Hence, the problem is equivalent to one in which we
collapse all the vertices at the same potential into a
single vertex. In this case, that is a problem in which
there are number of resistors between one node and the
next node in parallel. By replacing the parallel resistors
with their equivalents, all that is left is to sum series
resistors.
For instance, consider three dimensions. The nodes between
which we compute resistance are +++ and ---. ++-, +-+, and
-++ are at the same potential as are +--, -+-, and --+ (at
a different potential. There are 3 edges between +++ and
the nodes (++-, +-+, -++), 6 edges between (++-, +-+, -++)

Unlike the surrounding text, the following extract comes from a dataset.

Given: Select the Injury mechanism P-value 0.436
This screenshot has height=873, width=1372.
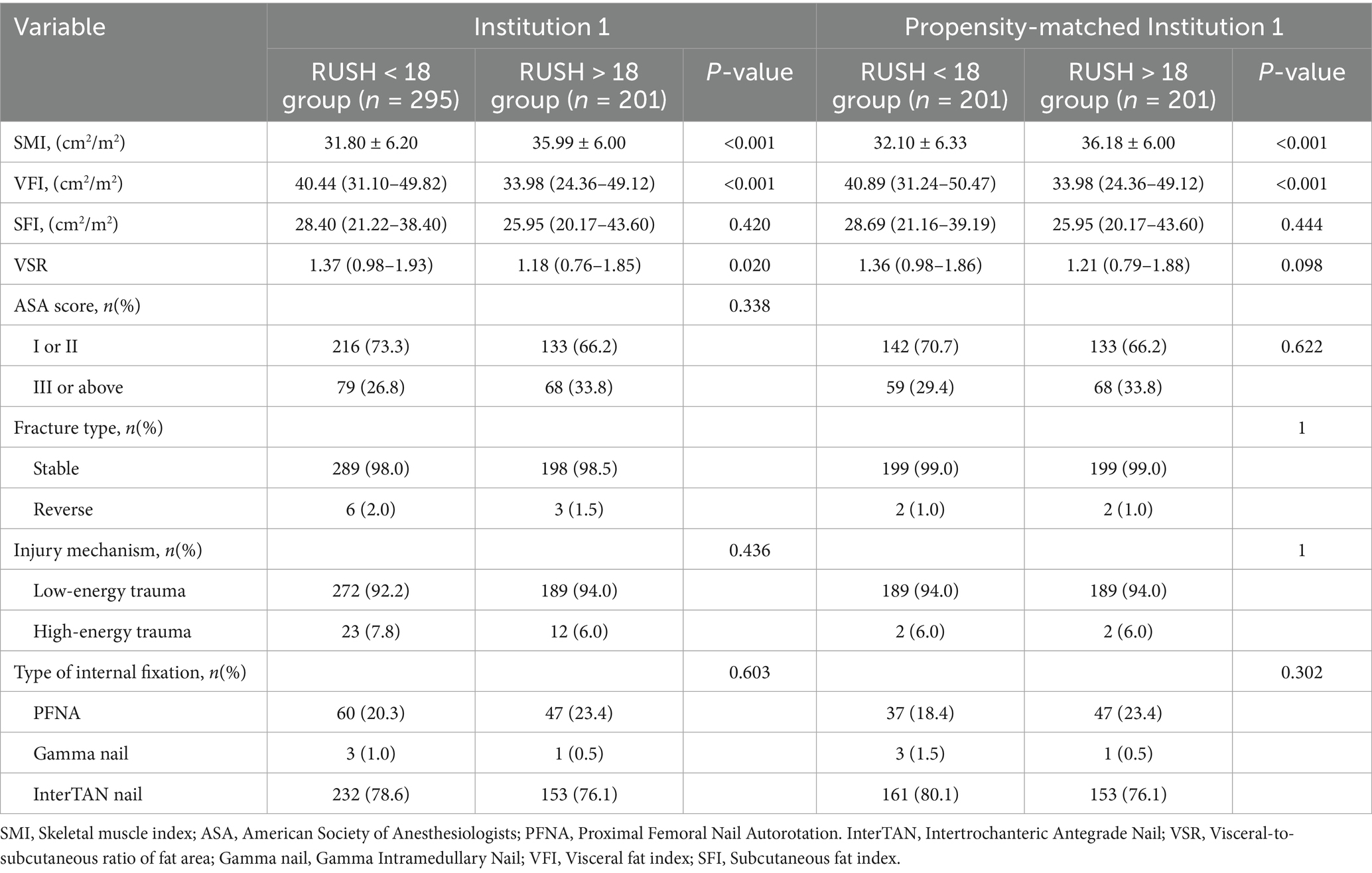Looking at the screenshot, I should (x=750, y=551).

and (+--, -+-, --+), and 3 nodes between (+--, -+-, --+) and
---. Thus the problem is equivalent to one with 4 nodes,
there being 3 parallel resistors between node 0 and node 1,
6 parallel resistors between node 1 and node 2, and 3
parallel resistors between nodes 2 and node 3, which is
equivalent to a 1/3 Ohm resistor between node 0 and node 1,
a 1/6 Ohm resistor between node 1 and node 2, and a 1/3 Ohm
resistor between node 2 and node 3, for a grand total of
5/6 Ohm as claimed.
For 4 dimensions, things go as follows:
++++
4 resistors
+++-, ++-+, +-++, -+++
12 resistors
++--, +-+-, -++-, +--+, -+--+, --++
12 resistors
+---, -+--, --+-, ---+
4 resistors
----
eqivalently:
1/4 + 1/12 + 1/12 + 1/4 = 2/3
In general, we will have the sum of 1/(m nCm).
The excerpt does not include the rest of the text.